Ружейникову представилось, что все беды на линии начались лишь с приездом малороссов. Разворочавшись, он толкнулся о рядом лежащего Мастрюкова.
— Спишь, Парфен Егорыч?
— Какой… Теперьча и дрыхну разве на зорьке. За жизнь-то всякого набирается, вот и считаешься…
— С кем считаешься?
— С кем… Есть такая дрючка под рубахой… А, гляжу, и тебя заточило?
— Говорят, ты в молодости пошаливал? — клонил на свое Лука.
— Никак, о Пугаче пытаешь? — Мастрюков покосился на одностаничника, но в темноте по своей близорукости ничего не разобрал. Он тоже всмотрелся в небо. — Расскажу, коль хочешь. Все одно валандаться… Углядел я в одной крепостишке офицерово чадо и весь подался на нее. Сдуру, как сук-то не по топору выходил. Уж и по зубам получал, и порот бывал, чтоб, значит, не заглядывался, а тут объявись в нашей степи царь, Петр Третий. Я-то, Лукаша, о ту пору кисло-зеленый был, страстью жил, хуже слепого. Словом, осиротелую ее силком на коня — ив степь. Там у меня одежа припасена. Обрядил казачкой, нахлестал по щекам и возил ее за собой как жену… Кругом гул, будто Сакмара на крещенские тронулась, а мы вроде слепых: мне счастье глаза застит, ей — горе.
— Выходит, папашу ее, офицера, сам загубил?
— Родителей обоих… Она того не видала. Нас в горницу целый гурт влетел, да каждый с карманом… Меня-то она за избавителя опосля почитала. Вот где грех! А офицеровой кровью все одно Емельян Иваныч ковыли красил. Такой уж был царь.
— Кабы и нам такого. Славно!
— Не знай… Мож, и вправду то царь был… Однако ж после посылался я в столицы, видал издаля императоров и скажу: не больно-то они с Емельяном Ивановичем схожи. И по мундирам разное выходит. Ну, да корень в ином. Мож, говорю, и царь, и ради наших животов утруждался, а только обманулся гдей-то…

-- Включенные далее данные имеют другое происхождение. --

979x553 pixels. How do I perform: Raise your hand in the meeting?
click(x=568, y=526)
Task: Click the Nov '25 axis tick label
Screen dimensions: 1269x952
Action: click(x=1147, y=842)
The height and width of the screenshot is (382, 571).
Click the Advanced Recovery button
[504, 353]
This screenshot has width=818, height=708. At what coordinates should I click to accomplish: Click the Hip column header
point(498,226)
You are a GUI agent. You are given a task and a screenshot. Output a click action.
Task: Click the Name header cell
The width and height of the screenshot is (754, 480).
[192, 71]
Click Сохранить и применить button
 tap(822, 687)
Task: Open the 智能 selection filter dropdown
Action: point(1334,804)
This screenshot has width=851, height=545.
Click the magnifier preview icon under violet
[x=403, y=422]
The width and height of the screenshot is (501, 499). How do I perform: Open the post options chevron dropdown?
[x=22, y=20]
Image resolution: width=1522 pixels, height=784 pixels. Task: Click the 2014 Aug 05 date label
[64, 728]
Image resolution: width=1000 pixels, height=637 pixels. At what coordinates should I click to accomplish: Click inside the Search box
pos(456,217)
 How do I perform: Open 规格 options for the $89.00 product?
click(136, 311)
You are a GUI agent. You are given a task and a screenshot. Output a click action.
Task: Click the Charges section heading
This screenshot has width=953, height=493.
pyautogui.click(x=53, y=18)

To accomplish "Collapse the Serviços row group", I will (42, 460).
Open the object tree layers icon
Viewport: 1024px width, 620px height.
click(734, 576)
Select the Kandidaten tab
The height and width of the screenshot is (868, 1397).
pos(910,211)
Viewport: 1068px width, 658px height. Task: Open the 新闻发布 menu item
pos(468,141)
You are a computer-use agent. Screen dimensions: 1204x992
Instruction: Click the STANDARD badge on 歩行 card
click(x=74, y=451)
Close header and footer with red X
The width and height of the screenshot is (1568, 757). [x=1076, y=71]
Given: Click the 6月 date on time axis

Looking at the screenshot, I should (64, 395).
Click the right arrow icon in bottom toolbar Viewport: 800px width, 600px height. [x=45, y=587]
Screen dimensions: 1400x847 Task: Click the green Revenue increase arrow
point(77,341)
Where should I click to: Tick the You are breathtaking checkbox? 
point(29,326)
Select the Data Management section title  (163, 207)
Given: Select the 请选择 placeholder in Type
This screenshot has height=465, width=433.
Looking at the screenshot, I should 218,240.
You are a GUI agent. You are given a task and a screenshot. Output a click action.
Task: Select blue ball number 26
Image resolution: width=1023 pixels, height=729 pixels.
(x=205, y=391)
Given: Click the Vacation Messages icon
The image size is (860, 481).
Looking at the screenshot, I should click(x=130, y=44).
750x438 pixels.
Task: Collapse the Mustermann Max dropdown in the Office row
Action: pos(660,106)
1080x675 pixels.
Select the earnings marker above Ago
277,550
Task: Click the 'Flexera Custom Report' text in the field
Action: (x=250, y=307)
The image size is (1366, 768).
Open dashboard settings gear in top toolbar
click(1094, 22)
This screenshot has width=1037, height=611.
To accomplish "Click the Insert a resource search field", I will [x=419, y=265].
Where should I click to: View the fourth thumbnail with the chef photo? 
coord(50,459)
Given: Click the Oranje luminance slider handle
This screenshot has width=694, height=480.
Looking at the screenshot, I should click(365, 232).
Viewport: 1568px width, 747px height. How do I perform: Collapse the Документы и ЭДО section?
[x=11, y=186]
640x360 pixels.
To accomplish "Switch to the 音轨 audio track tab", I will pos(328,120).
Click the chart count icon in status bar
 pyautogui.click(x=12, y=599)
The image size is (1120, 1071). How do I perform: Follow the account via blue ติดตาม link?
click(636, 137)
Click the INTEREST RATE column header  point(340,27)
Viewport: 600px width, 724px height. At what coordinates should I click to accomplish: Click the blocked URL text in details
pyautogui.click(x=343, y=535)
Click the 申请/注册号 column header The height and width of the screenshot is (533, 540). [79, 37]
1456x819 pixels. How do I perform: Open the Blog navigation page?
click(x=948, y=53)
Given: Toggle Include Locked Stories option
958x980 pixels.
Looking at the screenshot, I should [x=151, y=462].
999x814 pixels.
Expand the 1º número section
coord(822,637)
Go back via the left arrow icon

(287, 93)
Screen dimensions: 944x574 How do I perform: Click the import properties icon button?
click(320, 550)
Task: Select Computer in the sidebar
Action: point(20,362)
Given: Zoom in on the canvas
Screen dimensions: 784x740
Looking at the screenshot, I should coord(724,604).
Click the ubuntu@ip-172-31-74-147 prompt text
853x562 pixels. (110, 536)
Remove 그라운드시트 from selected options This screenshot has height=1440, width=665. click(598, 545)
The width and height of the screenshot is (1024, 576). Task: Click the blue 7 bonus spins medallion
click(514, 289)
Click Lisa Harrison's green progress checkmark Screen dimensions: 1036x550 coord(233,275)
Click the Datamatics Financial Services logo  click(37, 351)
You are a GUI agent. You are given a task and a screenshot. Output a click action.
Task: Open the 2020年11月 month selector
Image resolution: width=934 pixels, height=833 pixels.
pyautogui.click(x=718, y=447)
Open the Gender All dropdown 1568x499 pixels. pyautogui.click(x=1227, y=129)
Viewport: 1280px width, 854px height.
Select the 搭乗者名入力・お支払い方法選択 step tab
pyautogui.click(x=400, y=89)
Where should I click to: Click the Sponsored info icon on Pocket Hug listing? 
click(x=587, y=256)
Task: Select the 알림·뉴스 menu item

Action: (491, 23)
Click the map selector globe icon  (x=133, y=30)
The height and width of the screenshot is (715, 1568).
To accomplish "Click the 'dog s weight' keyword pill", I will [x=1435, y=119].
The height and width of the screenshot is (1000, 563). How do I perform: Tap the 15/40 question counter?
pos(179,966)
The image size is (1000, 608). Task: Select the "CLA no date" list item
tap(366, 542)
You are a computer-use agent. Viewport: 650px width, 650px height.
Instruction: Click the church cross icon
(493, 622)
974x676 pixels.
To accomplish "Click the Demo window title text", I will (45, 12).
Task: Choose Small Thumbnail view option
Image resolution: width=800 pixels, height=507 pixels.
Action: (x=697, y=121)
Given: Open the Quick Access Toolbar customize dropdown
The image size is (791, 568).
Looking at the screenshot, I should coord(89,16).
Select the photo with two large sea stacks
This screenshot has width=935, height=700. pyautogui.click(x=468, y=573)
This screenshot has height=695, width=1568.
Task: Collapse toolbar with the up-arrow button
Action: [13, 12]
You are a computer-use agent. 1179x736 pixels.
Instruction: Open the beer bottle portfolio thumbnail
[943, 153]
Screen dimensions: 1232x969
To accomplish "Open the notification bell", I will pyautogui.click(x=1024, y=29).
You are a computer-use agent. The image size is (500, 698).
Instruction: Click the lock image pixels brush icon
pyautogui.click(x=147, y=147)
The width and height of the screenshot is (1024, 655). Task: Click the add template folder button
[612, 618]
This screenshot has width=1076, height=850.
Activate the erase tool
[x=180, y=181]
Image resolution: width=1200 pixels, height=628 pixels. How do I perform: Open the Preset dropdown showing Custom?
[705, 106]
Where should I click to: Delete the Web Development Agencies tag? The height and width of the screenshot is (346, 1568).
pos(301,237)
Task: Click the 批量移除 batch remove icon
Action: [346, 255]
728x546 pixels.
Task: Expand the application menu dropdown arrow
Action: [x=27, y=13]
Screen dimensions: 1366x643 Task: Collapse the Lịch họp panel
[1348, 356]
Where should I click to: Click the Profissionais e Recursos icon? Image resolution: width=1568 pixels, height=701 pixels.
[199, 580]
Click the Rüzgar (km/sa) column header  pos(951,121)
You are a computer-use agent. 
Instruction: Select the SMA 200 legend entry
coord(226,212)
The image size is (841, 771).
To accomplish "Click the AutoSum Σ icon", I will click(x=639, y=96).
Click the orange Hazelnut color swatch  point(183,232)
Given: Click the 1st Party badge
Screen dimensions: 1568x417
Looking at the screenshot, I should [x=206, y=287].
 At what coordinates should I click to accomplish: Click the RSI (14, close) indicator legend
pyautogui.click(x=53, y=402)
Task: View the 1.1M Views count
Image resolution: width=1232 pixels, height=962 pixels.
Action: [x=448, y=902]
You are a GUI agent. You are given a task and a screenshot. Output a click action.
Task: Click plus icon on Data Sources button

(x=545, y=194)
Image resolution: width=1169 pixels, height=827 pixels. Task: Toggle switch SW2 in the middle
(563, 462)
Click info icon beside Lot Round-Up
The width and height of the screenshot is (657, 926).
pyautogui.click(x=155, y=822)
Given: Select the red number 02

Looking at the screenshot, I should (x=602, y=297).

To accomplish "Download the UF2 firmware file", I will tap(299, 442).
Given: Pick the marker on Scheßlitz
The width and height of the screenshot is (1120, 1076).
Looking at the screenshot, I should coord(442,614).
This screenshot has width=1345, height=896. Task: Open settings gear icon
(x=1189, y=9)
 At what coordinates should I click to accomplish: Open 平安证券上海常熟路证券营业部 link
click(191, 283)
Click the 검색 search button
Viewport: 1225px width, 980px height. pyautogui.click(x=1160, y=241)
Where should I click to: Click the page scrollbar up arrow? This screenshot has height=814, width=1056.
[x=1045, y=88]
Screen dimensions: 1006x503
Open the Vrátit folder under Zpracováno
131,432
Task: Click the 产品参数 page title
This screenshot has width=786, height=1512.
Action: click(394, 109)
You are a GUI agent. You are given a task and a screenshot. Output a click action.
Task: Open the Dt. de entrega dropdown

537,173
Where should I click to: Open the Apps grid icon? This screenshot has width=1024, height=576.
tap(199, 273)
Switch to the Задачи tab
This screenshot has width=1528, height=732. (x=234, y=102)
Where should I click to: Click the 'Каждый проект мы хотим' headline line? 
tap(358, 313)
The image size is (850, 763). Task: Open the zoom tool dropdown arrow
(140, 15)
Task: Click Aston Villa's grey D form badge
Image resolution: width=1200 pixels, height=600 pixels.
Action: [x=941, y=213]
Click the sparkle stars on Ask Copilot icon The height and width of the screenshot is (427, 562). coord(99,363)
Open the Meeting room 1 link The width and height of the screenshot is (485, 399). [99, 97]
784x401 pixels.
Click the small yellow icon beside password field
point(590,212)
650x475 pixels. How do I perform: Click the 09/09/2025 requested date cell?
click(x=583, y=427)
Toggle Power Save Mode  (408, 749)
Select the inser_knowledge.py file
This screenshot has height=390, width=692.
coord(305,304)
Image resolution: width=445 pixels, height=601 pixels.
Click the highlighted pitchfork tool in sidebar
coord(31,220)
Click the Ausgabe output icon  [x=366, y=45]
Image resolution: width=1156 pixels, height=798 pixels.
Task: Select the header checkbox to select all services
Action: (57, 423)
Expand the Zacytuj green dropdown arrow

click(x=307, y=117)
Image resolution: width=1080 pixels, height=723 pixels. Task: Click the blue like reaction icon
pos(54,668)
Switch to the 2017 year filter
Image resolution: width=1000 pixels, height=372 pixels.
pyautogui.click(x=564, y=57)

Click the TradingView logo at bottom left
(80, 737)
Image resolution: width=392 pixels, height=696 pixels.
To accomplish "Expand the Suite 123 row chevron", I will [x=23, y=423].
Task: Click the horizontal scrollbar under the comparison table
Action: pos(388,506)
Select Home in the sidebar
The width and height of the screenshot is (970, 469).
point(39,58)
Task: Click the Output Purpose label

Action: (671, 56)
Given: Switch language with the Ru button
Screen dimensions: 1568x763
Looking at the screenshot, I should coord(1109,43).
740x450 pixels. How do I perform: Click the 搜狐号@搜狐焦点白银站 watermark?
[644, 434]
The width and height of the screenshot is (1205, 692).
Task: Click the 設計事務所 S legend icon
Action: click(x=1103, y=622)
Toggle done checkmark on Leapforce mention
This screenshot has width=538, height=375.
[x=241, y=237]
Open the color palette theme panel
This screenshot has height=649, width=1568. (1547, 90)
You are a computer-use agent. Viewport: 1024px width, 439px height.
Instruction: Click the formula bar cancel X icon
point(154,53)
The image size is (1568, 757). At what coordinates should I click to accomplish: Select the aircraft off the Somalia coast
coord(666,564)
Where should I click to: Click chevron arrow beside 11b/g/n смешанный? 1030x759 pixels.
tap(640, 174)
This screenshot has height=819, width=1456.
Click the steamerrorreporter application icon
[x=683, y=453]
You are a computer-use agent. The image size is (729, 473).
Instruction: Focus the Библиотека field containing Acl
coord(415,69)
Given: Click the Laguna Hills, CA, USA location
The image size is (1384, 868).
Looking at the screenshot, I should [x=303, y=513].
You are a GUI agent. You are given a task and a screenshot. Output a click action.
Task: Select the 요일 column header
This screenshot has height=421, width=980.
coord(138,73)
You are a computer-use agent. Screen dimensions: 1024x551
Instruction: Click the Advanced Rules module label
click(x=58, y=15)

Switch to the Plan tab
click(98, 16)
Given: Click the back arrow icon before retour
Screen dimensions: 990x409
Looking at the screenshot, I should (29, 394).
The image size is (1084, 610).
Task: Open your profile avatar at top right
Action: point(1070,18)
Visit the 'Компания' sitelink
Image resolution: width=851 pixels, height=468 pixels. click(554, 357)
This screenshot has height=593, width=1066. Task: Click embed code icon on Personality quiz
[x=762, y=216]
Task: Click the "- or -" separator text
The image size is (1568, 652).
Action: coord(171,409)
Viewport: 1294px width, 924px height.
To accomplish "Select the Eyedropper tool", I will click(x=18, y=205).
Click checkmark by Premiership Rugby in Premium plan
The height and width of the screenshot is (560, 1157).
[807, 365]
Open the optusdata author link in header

— Тоже сболтнешь! Чать, не один в войске порот, и от других слыхивал…
— Шут его знает, могет, против воли творилось, только затоптали при нем порядок. На ложку справедливости было, но и с ним корчаги не натопилось. А сколько народу в тьму поганую сволочено, в Хиву злючую… Особливо наши, яицкие. Они, братья казаки, линию настежь расхлебянили — заходи, грабь сколь душе черной в радость. Тьфу!
— Твою красу, что ль, скрали? — от догадки Лука привстал. По-новому открывался ему Мастрюков, с его будто смытой дождем бородой, в которой едва угадывался прежний вороной отлив, с его, до насмешки, послушностью, в которой теперь виделся взгляд на жизнь.
— До сих пор в ушах зов ее. Они рот ей жмут, а она подсунется и опять просит стрелять. — Мастрюков вхолостую прошамкал губами, голос оставил его. У Ружейникова навернулся комок в горле. — Вскинул я ружье, а руки дрожат, и курок что сучок. Так и не сдвинул… А тут и на меня навалились. Да меня-то отбили, повезло-оо…
— Выходит, жалеешь, что не стрельнул ее?
— Неволя-то хуже могилы… Скоро уж под крест лезть, а так и не спознал, где бог меня обвел. Сам-то о чем пытаешь?
Ружейников промолчал. Сперва робко, потом увереннее примерялся он к роли спасителя Петра от мытарств плена. Совсем по-другому представился ему и давешний разговор у землянки Силина Ильиных.
…Тогда, похваливая уху, Епанешников подсел близко к нему и предложил помочь им выручить с Соляного рудника одного каторжного.
— Чать того, уж разок бегавшего? Так, поди, сам выручится. Опытный! — артачился Ружейников, понимая, что без его казачьей силушки им не осуществить замысел.
— Брось кобениться. Не разумеешь — значит, легко живешь. И живи. Только поверь старому солдату, которого не раз тюкало в темя, нужное дело удумал Силин. Отказываться — большую неправду на себя навлекать. Созынбай на что нехристь, а обещался в степи укрыть. Я кой с кем на Промысле свижусь. Не трусь, Лука.
— Эко, за такие речи я и в морду могу.
Тем и кончилось. Почувствовав, что ошибся, или отступив на время, Епанешников как ни в чем не бывало вернулся к ухе. Забыл тогда и Ружейников. А теперь, оказывается, он просто ушел с поверхности очиститься и выбежать наружу прозрачным родничком.
— …И положил я себе охранять линию до конца живота своего. Грехи надо тутысь, на земле, искупать. Там, — Мастрюков упер палец в мягкий суглинок, — уже ни к чему.